April Fools

Scientists Report 165% Performance Boost from New Additive

The industry’s most respected semanticists have developed a new eco-prefix—but do they have the numbers to back up their claims?

April 1, 2015

Performance Boost from Green Prefixes

Source: BuildingGreen, Inc.
Claiming a “once-in-a-lifetime semantic breakthrough,” researchers at Dow Linguistic today introduced a new additive they say could boost any product’s sustainability 165% compared with conventional eco-prefixes.

“This is the graphene of morphemes,” quipped lead developer Iima Silliman, Ph.D. “It out-performs ‘bio’—and even ‘eco’ itself—by an order of magnitude on two key ASTM tests: Y-ME and 1TS-BS. There is literally no other way to more than double a product’s sustainability just by leveraging the power of linguistics.”

Dow is keeping the formula proprietary while it “negotiates hyphenation rights with certain clients,” according to a press release, which simply refers to the new lexical tool by its trade name, PerFix. But the developers have released preliminary data comparing the new prefix to conventional technologies (see chart).

Some are skeptical of the performance claims, however. “We don’t even know what letters are in it,” complained one well-known architect. “‘Eco’ might not be the latest and greatest prefix, but it’s been around forever, and it has proven its durability.”

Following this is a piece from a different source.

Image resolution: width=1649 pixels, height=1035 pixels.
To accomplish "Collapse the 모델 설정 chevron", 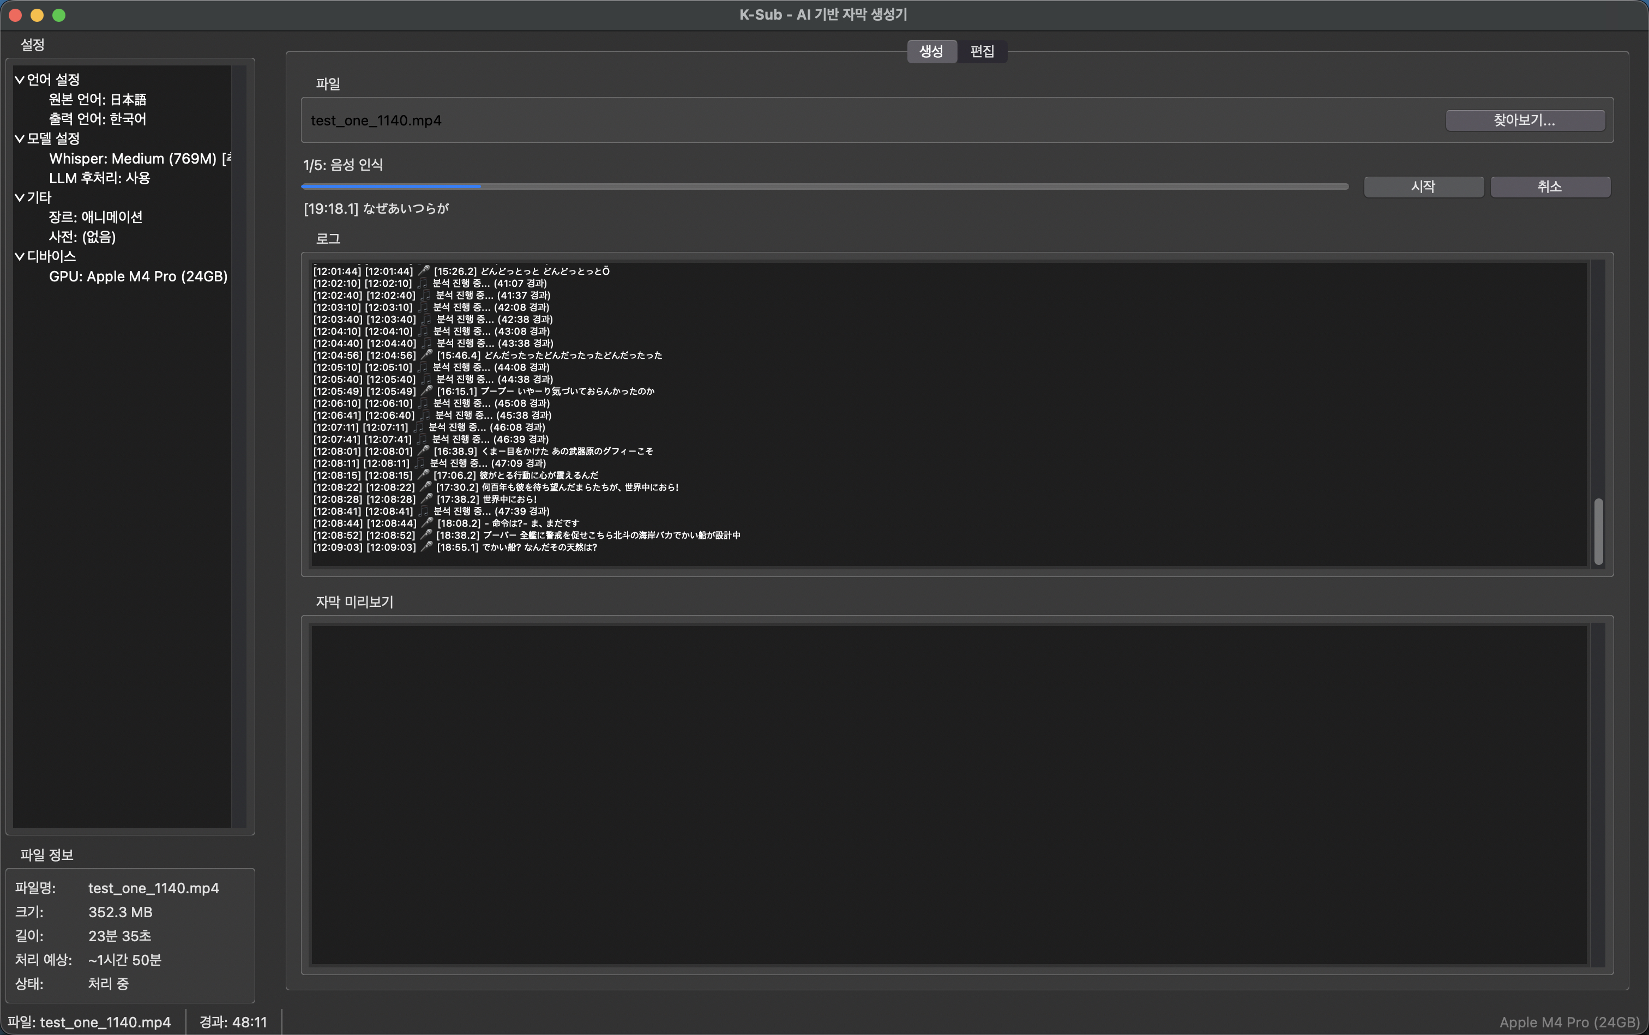I will pos(20,139).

She continued, “When we switched from pavers to ecopavers and from regular SPF [spray polyurethane foam] to biofoam in the ’90s, our perception—and, more importantly, our clients’ perception—of our projects’ runoff impacts and energy performance shot up more than 40%. And it has stayed up for decades.”

Adoption of the prefix is likely to be driven by cost: existing affixes don’t carry a premium. “Frankly, I’m hesitant to adopt an expensive new morpheme whose pre-formative properties haven’t been thoroughly tested in the field,” said one specifier BuildingGreen spoke with.

There will be a first-cost premium, Silliman acknowledges, but he said that the “tiny yet potent” collection of as-yet-undisclosed letters will be worth it. “Soon enough, our new prefix will speak for itself.”